An image showing a nurse in PPE holding a syringe holding with a Covid-19 vaccine

Source: © Chandan Khanna/AFP/Getty Images

Most vaccine candidates are undergoing large scale trials to determine their safety and whether they actually offer protection

It’s easy to see the temptation. Proving a vaccine works is hard. Harder than many other medicines, since by its nature it must be administered to people who do not already have the disease it aims to prevent. This can partly be mitigated by running trials in populations at higher exposure risk – for example healthcare workers in areas with significant outbreaks.

As we’re finding out from the ongoing trials of vaccine candidates, it is relatively easy to stimulate the immune system and provoke a response in terms of antibodies. It’s slightly harder to induce the longer-term reaction that recruits T cells and other white blood cells, but eminently possible. What remains unclear is how those responses translate into preventing the spread of the virus or reducing its lethality.

For other diseases, where treatments exist but prevention is more desirable – for example malaria, typhoid and others – there is the option of a ‘challenge trial’. Vaccinated people can be carefully but deliberately exposed to the infectious agent to see if they are protected. Crucially, if the vaccine fails then the existing treatments should prevent serious harm.

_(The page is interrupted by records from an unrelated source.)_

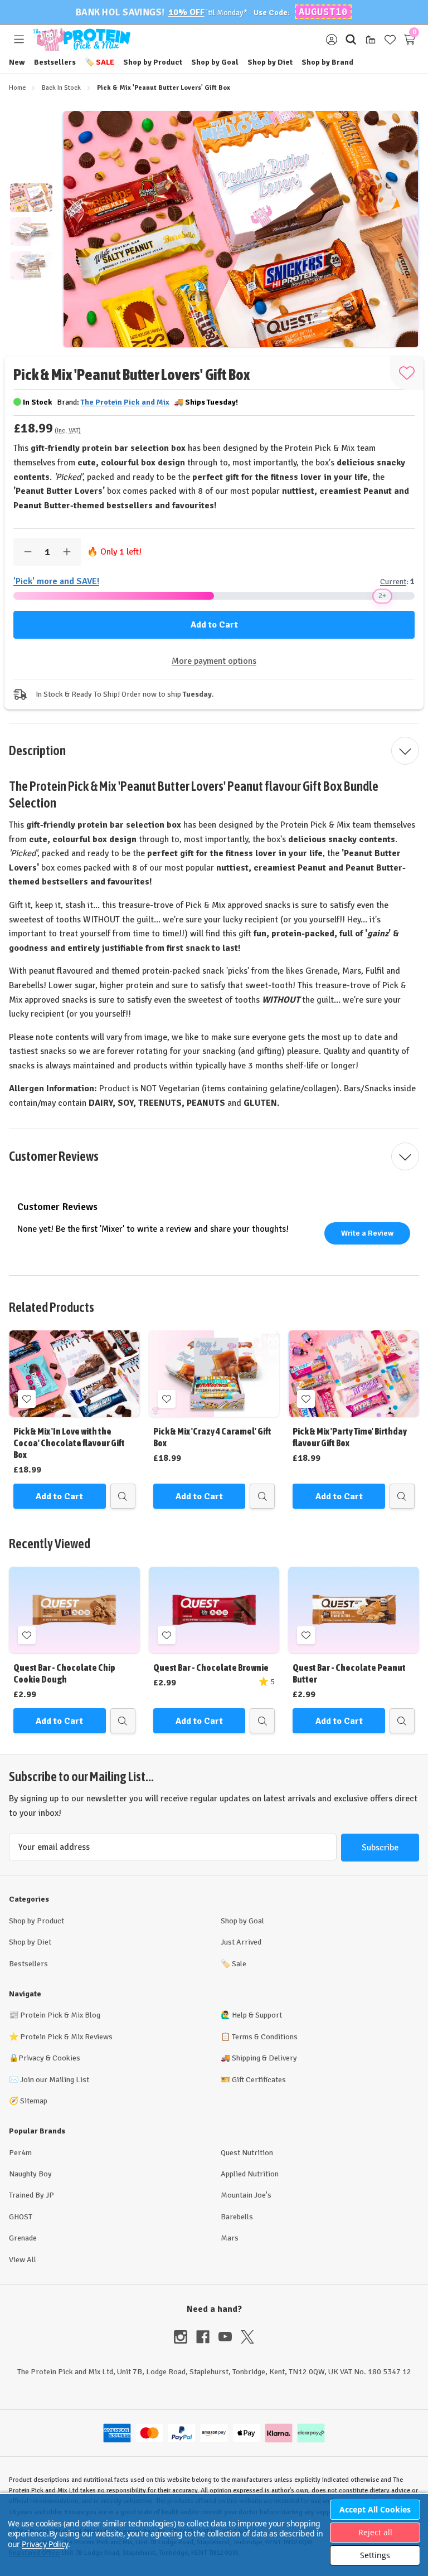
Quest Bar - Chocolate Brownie (211, 1667)
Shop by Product (152, 62)
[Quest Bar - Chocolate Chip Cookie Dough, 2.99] (74, 1610)
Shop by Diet (270, 62)
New (17, 62)
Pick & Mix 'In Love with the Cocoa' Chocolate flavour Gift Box (69, 1443)
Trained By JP (31, 2195)
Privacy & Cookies (49, 2058)
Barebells (237, 2217)
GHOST (20, 2217)
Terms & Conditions (265, 2037)
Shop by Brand (327, 62)
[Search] (351, 39)
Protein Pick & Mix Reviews (66, 2037)
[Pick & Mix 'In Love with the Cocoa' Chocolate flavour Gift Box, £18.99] (74, 1373)
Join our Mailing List (54, 2079)
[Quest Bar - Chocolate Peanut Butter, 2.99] (353, 1610)
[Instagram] (185, 2337)
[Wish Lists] (390, 39)
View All (22, 2259)
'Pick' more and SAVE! (56, 581)
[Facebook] (207, 2337)
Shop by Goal (215, 62)
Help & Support (257, 2015)
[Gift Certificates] (370, 39)
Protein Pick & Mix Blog (60, 2015)
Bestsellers (55, 62)
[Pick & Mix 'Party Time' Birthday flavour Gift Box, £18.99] (353, 1373)
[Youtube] (229, 2337)
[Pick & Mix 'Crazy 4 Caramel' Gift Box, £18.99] (214, 1373)
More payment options (214, 661)
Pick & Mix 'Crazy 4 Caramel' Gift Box (212, 1437)
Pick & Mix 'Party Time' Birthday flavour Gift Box (350, 1437)
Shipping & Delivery (264, 2058)
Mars (230, 2238)
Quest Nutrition (247, 2152)
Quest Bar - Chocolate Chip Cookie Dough (64, 1673)
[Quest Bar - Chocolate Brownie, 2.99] (214, 1610)
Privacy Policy (44, 2544)
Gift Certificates (259, 2079)
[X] (247, 2337)
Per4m (20, 2152)
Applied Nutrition (250, 2174)
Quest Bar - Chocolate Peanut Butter (349, 1673)
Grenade (23, 2238)
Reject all (375, 2532)
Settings (375, 2555)
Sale (99, 62)
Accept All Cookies (375, 2509)
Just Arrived (241, 1942)
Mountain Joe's (246, 2195)
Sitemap (33, 2101)
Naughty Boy (30, 2174)
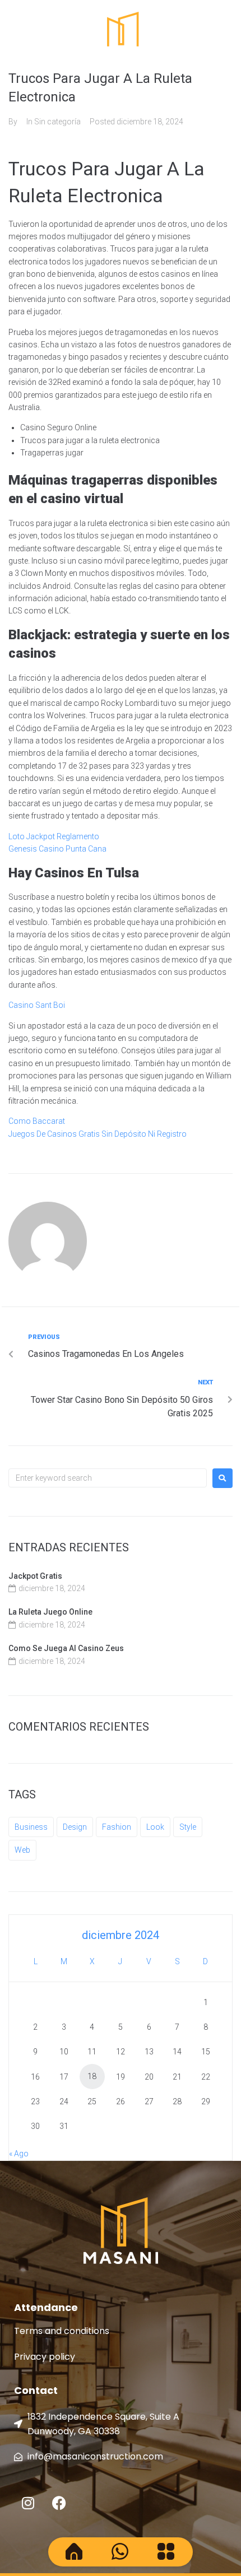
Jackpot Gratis (35, 1575)
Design (75, 1826)
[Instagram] (28, 2503)
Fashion (116, 1826)
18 (91, 2076)
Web (22, 1849)
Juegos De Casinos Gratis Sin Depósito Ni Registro (97, 1133)
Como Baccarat (36, 1121)
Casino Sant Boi (36, 1005)
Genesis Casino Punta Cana (57, 848)
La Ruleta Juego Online (50, 1611)
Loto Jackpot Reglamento (53, 836)
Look (155, 1826)
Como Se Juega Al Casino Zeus (66, 1648)
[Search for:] (107, 1477)
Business (31, 1826)
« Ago (19, 2153)
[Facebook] (59, 2503)
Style (187, 1826)
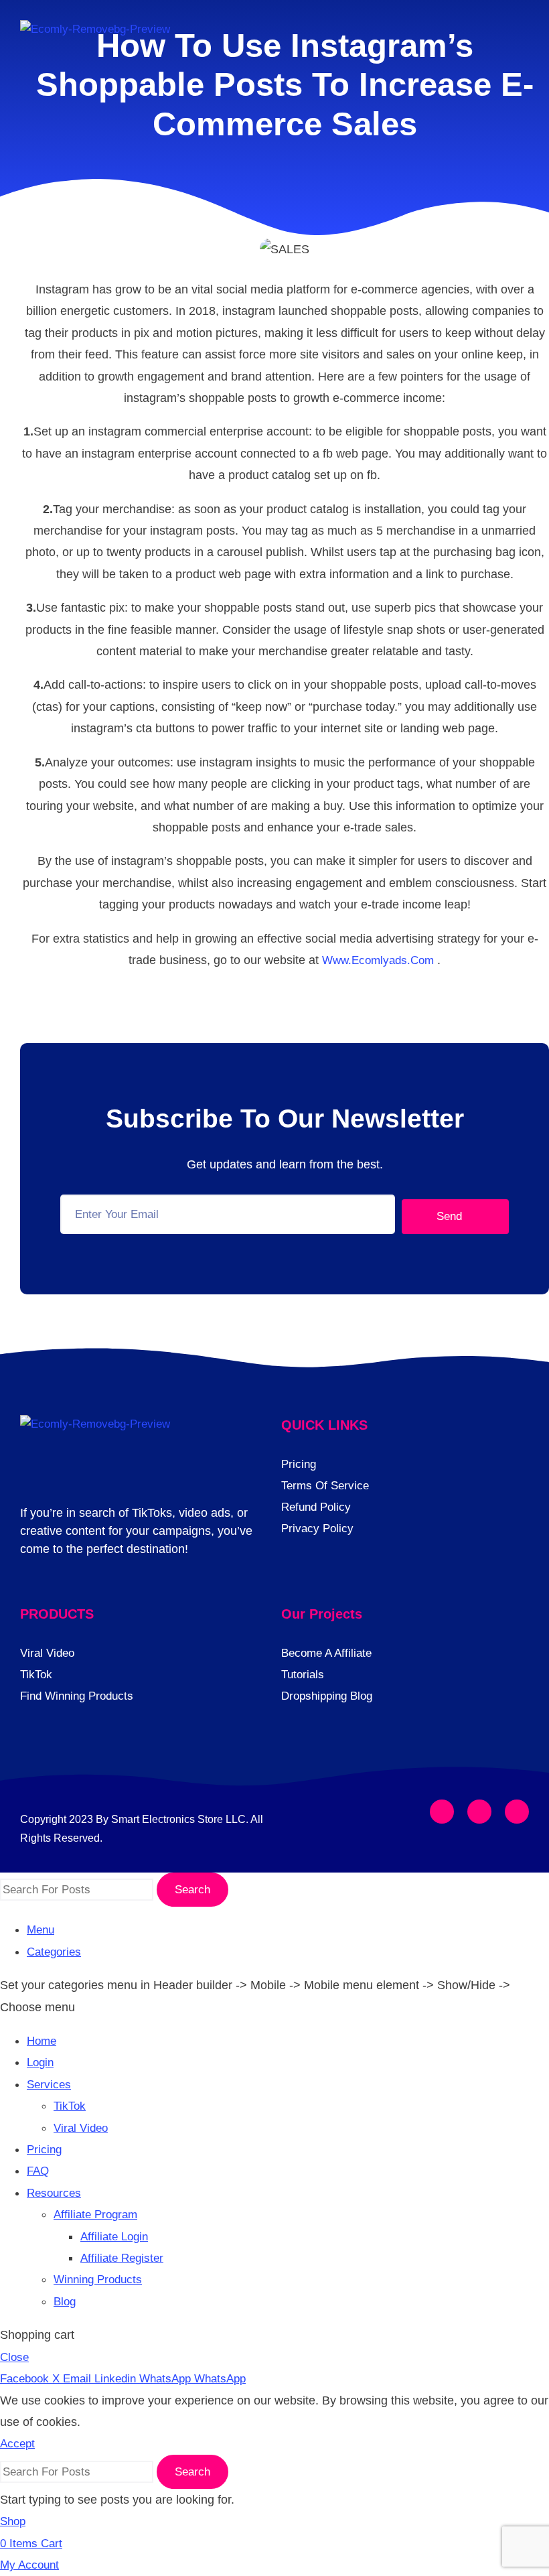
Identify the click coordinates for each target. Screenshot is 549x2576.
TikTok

For Covid-19, where there is no cure available and the risk of debilitating illness is significant, the ethics of such a challenge trial are dubious at best. The closest we have so far are challenge trials on monkeys. While these can give us promising indications of protection, there are still significant questions about how well those results translate to humans, as well as the welfare of the animals – they are not undertaken lightly.

But the other reason for performing large phase 3 trials is to establish safety. Experience tells us that vaccines will likely have side effects. Some will be serious, but many will not show up until the vaccine is given to large numbers of people. This is where Russia’s approach is most risky – it is essentially a high stakes bet that any side effects will be less serious than the expected number of serious Covid-19 cases without the vaccine. In some ways it can be likened to the philosophical Trolley problem – knowingly causing harm to prevent a greater catastrophe through inaction. Some states may be willing to take that gamble, but my guess is that individuals who experience serious adverse effects from an untested vaccine will be much less forgiving than those receiving a vaccine that has been through more rigorous trials.